**Work to do:** Copy word for word the lines of the records that begin with the line containing "Given: Open the Help me choose link" and end with the line containing "Looking at the screenshot, I should pos(65,469).", both included.

Records for locating described items
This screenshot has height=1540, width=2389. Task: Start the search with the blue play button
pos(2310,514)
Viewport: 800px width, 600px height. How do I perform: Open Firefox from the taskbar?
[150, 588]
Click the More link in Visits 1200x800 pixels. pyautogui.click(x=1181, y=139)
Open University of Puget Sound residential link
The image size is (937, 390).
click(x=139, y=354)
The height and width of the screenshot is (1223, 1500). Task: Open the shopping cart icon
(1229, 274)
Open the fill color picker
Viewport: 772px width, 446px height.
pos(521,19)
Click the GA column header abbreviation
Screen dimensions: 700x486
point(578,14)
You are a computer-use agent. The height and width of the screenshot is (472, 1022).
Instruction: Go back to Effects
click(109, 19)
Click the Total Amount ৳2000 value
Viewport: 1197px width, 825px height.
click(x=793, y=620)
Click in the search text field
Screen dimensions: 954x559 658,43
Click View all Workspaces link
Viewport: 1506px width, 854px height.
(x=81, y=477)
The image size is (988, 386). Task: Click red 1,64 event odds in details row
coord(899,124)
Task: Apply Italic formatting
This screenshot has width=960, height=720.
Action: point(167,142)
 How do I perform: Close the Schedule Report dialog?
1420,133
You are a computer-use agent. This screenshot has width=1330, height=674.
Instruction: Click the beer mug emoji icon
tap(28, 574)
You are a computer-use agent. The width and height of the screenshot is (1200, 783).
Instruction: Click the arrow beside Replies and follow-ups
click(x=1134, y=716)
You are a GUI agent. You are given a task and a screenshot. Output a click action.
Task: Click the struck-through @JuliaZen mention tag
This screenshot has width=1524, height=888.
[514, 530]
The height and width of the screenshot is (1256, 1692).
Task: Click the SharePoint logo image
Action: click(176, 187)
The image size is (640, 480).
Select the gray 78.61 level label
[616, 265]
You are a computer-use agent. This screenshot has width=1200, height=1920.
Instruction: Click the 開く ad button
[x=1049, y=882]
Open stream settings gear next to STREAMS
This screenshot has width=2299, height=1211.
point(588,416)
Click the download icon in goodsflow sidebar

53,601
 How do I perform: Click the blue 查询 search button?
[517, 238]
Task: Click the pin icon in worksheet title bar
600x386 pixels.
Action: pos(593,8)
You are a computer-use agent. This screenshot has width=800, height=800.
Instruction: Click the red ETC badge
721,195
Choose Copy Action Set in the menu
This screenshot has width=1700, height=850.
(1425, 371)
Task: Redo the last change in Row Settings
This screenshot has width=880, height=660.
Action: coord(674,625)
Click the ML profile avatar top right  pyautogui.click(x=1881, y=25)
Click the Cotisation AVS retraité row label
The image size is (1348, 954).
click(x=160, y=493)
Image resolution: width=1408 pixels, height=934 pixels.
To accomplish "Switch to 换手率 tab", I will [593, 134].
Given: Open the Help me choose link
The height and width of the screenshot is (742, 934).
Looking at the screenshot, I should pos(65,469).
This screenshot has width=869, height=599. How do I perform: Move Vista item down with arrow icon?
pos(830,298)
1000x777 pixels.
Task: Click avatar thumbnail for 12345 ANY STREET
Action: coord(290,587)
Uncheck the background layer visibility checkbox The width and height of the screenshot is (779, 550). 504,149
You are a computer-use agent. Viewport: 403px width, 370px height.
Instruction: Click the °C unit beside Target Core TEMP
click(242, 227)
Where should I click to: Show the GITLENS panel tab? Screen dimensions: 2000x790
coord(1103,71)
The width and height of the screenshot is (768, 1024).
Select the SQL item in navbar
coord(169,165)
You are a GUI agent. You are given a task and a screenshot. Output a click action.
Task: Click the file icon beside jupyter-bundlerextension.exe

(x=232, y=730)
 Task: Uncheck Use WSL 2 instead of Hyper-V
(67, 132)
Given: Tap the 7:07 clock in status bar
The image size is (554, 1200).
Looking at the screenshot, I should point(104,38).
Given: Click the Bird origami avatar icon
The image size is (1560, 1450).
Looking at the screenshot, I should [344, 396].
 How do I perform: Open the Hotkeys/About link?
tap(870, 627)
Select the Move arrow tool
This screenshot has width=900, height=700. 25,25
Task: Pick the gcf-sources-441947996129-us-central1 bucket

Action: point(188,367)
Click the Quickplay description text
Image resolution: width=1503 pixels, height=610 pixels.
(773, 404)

**Correct answer:**
Given: Open the Help me choose link
The height and width of the screenshot is (742, 934).
Looking at the screenshot, I should pos(65,469).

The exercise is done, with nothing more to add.